§ Exercise
Reproduce the records that follow exactly as they are written.

§ Data shown
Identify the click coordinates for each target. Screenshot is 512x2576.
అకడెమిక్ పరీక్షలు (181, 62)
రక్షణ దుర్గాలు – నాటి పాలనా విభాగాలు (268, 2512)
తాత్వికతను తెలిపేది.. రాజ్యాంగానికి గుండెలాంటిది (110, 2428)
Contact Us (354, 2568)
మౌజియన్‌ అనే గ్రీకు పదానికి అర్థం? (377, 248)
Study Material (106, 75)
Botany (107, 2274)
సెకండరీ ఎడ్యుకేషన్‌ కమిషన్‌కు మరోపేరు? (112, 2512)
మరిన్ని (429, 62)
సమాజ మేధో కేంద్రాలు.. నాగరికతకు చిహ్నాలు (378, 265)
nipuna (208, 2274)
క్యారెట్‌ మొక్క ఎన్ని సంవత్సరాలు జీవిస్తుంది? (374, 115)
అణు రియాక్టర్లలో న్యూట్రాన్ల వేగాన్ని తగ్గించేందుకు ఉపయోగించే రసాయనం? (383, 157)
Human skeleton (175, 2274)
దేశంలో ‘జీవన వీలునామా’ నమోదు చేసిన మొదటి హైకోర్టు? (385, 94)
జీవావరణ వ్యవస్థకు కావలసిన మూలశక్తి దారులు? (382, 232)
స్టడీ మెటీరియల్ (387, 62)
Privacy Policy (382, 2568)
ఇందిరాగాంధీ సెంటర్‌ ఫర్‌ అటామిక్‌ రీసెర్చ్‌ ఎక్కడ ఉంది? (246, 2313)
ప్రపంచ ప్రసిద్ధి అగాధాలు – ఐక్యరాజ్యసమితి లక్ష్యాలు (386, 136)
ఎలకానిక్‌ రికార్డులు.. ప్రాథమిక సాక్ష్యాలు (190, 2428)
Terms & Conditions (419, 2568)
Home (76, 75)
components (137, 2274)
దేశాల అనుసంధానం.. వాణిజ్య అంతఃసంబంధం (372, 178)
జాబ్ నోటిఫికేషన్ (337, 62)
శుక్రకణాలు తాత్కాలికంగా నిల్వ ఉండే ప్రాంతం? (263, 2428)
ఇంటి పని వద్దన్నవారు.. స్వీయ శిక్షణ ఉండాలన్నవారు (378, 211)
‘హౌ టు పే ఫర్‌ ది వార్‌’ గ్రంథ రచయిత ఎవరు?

§ Solved problem
Identify the click coordinates for each target. Screenshot is 512x2576.
అకడెమిక్ పరీక్షలు (181, 62)
రక్షణ దుర్గాలు – నాటి పాలనా విభాగాలు (268, 2512)
తాత్వికతను తెలిపేది.. రాజ్యాంగానికి గుండెలాంటిది (110, 2428)
Contact Us (354, 2568)
మౌజియన్‌ అనే గ్రీకు పదానికి అర్థం? (377, 248)
Study Material (106, 75)
Botany (107, 2274)
సెకండరీ ఎడ్యుకేషన్‌ కమిషన్‌కు మరోపేరు? (112, 2512)
మరిన్ని (429, 62)
సమాజ మేధో కేంద్రాలు.. నాగరికతకు చిహ్నాలు (378, 265)
nipuna (208, 2274)
క్యారెట్‌ మొక్క ఎన్ని సంవత్సరాలు జీవిస్తుంది? (374, 115)
అణు రియాక్టర్లలో న్యూట్రాన్ల వేగాన్ని తగ్గించేందుకు ఉపయోగించే రసాయనం? (383, 157)
Human skeleton (175, 2274)
దేశంలో ‘జీవన వీలునామా’ నమోదు చేసిన మొదటి హైకోర్టు? (385, 94)
జీవావరణ వ్యవస్థకు కావలసిన మూలశక్తి దారులు? (382, 232)
స్టడీ మెటీరియల్ (387, 62)
Privacy Policy (382, 2568)
ఇందిరాగాంధీ సెంటర్‌ ఫర్‌ అటామిక్‌ రీసెర్చ్‌ ఎక్కడ ఉంది? (246, 2313)
ప్రపంచ ప్రసిద్ధి అగాధాలు – ఐక్యరాజ్యసమితి లక్ష్యాలు (386, 136)
ఎలకానిక్‌ రికార్డులు.. ప్రాథమిక సాక్ష్యాలు (190, 2428)
Terms & Conditions (419, 2568)
Home (76, 75)
components (137, 2274)
దేశాల అనుసంధానం.. వాణిజ్య అంతఃసంబంధం (372, 178)
జాబ్ నోటిఫికేషన్ (337, 62)
శుక్రకణాలు తాత్కాలికంగా నిల్వ ఉండే ప్రాంతం? (263, 2428)
ఇంటి పని వద్దన్నవారు.. స్వీయ శిక్షణ ఉండాలన్నవారు (378, 211)
‘హౌ టు పే ఫర్‌ ది వార్‌’ గ్రంథ రచయిత ఎవరు?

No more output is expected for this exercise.